Solving DeFi Industry’s Liquidity Fragmentation and Clunky Protocol Interoperability

DeFI

At the recent ETH Berlin upgrade on April 15, the gas limit size increased, necessitating a fall in transaction fees and heightened activities in Ethereum we see today. DeFi, which stands for decentralised finance, is the critical driver of activities on the network. However, with protocols seeking to take advantage of low fees on other chains like Binance Smart Chain, Layer 2 solutions or the incredibly fast and traction-gaining Polygon’s commit chain, the main problem surfaces – liquidity fragmentation across these different chains.

Ethereum is expecting to solve its scaling issues by the time the Merge upgrade, which sees Eth1 and Eth2 chains merge resulting in the complete transition to Proof-of-Stake. As good as this is for decentralisation and entities seeking to leverage the growing adoption of Web3, if Moore’s law is obeyed as will be the case for Etheeum, which has attained critical mass, then gas costs (synonymous to computing costs but in this case, gas is the cost incurred when developers deploy smart contracts on the Ethereum chain) are expected to increase also.

To buttress even further, for DeFi growth to continue unabated, the ease with which users transfer their assets (stablecoins, Ether and other assets) is determined by how liquid the medium of transfer is. In this case, centralised exchanges held sway for so long, not until Uniswap ushered in the DEX revolution that has continued to birth more solutions within the DeFi industry we see today. Still, due to high transaction cost, risk of impermanent loss and a few other concerns, numerous AMM options keep proliferating, seeking to either ride on the success of their predecessors or extinguish their earlier competitors, a case which the industry has come to describe as Vampire mining attack.

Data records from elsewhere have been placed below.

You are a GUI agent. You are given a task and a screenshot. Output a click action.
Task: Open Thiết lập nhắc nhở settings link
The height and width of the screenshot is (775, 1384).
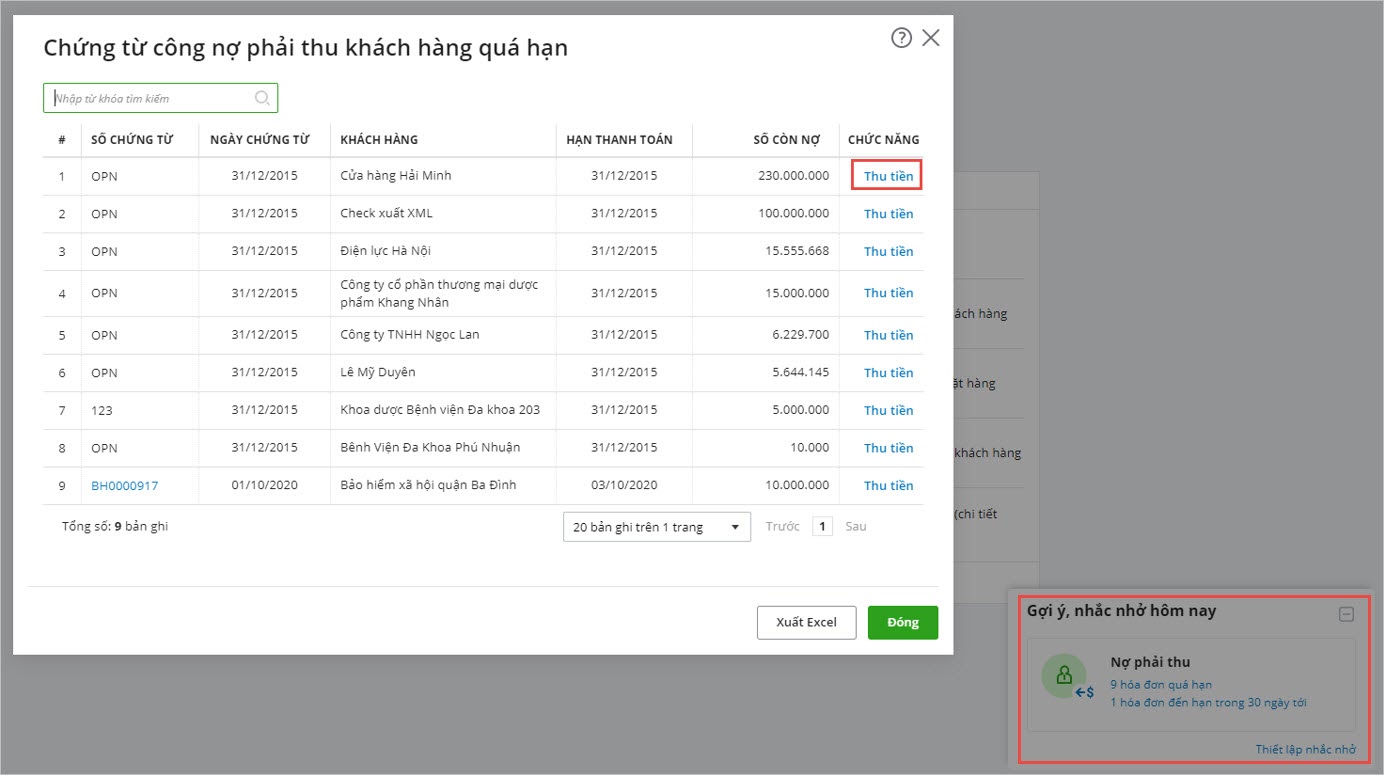pos(1305,750)
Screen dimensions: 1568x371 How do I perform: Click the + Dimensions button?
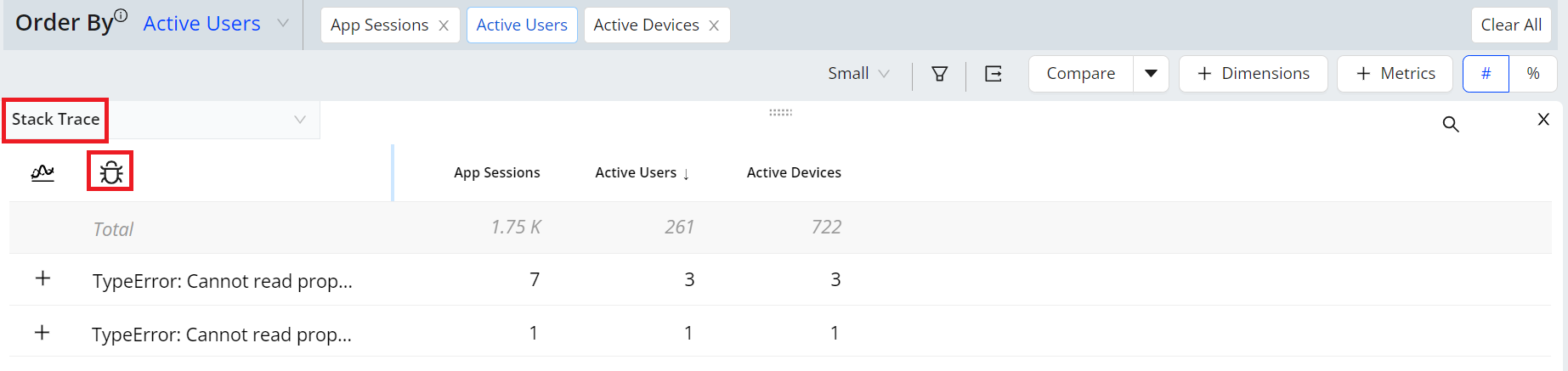tap(1254, 74)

The resultant effect is fragmented liquidity across DEX, many of which are no longer native to the Ethereum chain. There is a need to solve this liquidity fragmentation. To date, blockchain interoperability which is still being experimented upon, has had many tout it as the endgame of the growing number of chains in the space. Hence, in the industry’s interest, the solution to the liquidity fragmentation problem is not another liquidity-hungry protocol but a cross-chain liquidity aggregator. Solving the problem of continuous liquidity fragmentation and trustless interoperability across protocols is what the team behind Pontoon Finance is out to do.

Pontoon offers users One-click liquidity mirroring across ETH, BSC, HECO Chain, xDAI, POLYGON, OPTIMISM with incentivised Relayer Network and Liquidity Mining for Liquidity Providers across the chains. Adopting a decentralised relayer network, Pontoon enables users to effect gas-less cross-chain transfers, whether on sidechains, Layer 1, Layer 2 chains, or commit chains such as Polygon trustlessly. And it passes on the events across chains for each transfer to the bridge.

For instance, a project or DeFi user seeing the recent traction of Polygon, which has now surpassed the Ethereum network’s transaction count, can simply take advantage of Pontoon Finance relayer network feature to enjoy the best of both Ethereum and Polygon’s world all from one position. Moreso, Pontoon team designed the protocol to be composable and seamlessly interact with any DeFi application.

Pontoon affords Liquidity Providers the option of adding liquidity to its cross-chain liquidity pool. For this, LPs earn TOON, Pontoon native token that can be used for governance proposals and staking to earn more yields and sharing in the network fees. Pontoon users also farm new tokens with Pontoon’s day-one multichain liquidity readiness through a single liquidity pool for multiple DEX.